Source excerpt -

=======

Keyword: Bob Fitzrakis

Could the Ohio Verdicts be the Tip of a National Iceberg? Email Print

Bob Fitrakis and Harvey Wasserman report that the first felony convictions of two Cleveland poll workers stemming from Ohio's stolen 2004 election "confirm that the official recount in that contested vote was, in the words of count prosecutors, `rigged.'  The question now is whether further prosecutions will reach higher up in the ranks of officials who may have been involved in illegalities throughout the rest of the state."

Fitrakis and Wasserman, who reported the following information in The Free Press, have been in the forefront on 2004 Ohio voting fraud from the beginning.  John Kerry shamefully conceded to George W. Bush in the midst of widespread evidence of vote corruption in numerous states, specifically in election-deciding Ohio.

=======

Objectives -
1. In the excerpt on the Ohio verdicts, in what publication did Fitrakis and Wasserman report the information?
2. Reproduce the passage from the excerpt on the Ohio verdicts, starting with "Keyword: Bob Fitzrakis" and going on through "in election-deciding Ohio.".

Source material -

=======

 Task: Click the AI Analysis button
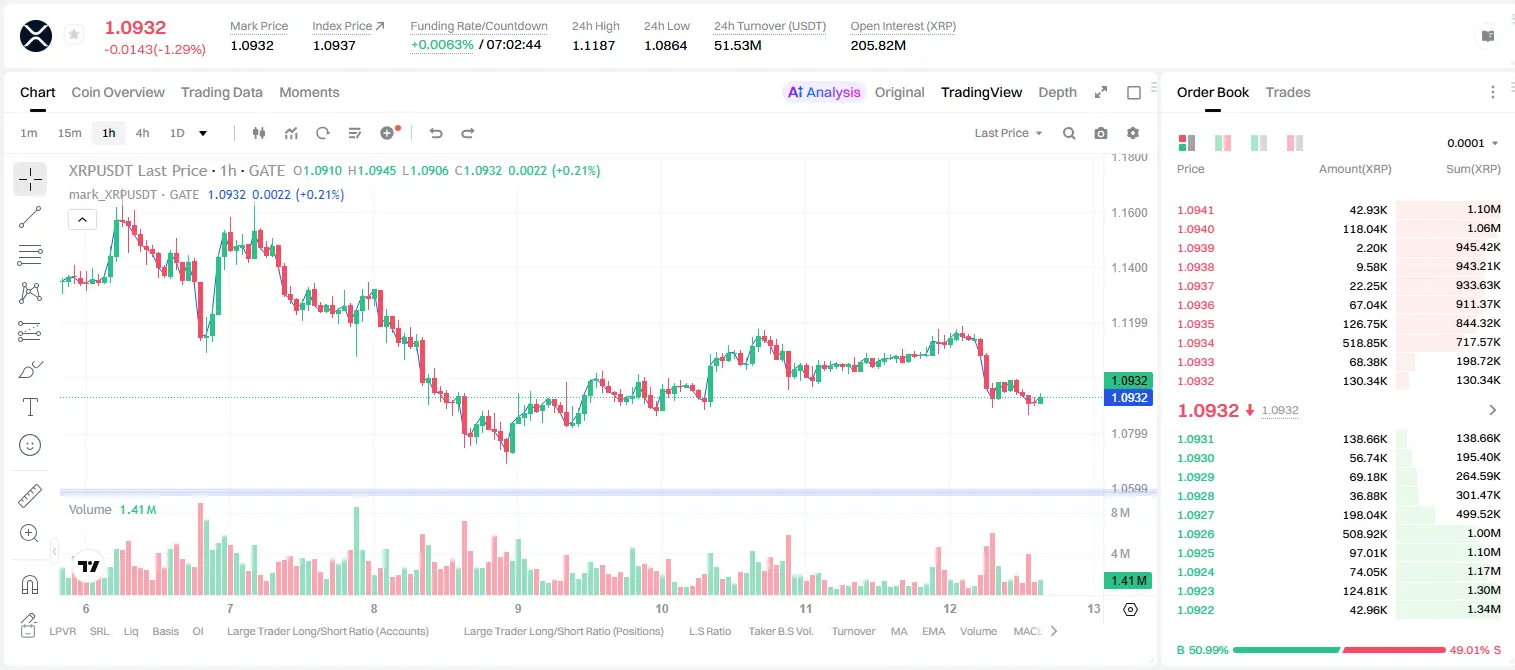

=======

Answers to the tasks -
1. The Free Press

2.
Keyword: Bob Fitzrakis

Could the Ohio Verdicts be the Tip of a National Iceberg? Email Print

Bob Fitrakis and Harvey Wasserman report that the first felony convictions of two Cleveland poll workers stemming from Ohio's stolen 2004 election "confirm that the official recount in that contested vote was, in the words of count prosecutors, `rigged.'  The question now is whether further prosecutions will reach higher up in the ranks of officials who may have been involved in illegalities throughout the rest of the state."

Fitrakis and Wasserman, who reported the following information in The Free Press, have been in the forefront on 2004 Ohio voting fraud from the beginning.  John Kerry shamefully conceded to George W. Bush in the midst of widespread evidence of vote corruption in numerous states, specifically in election-deciding Ohio.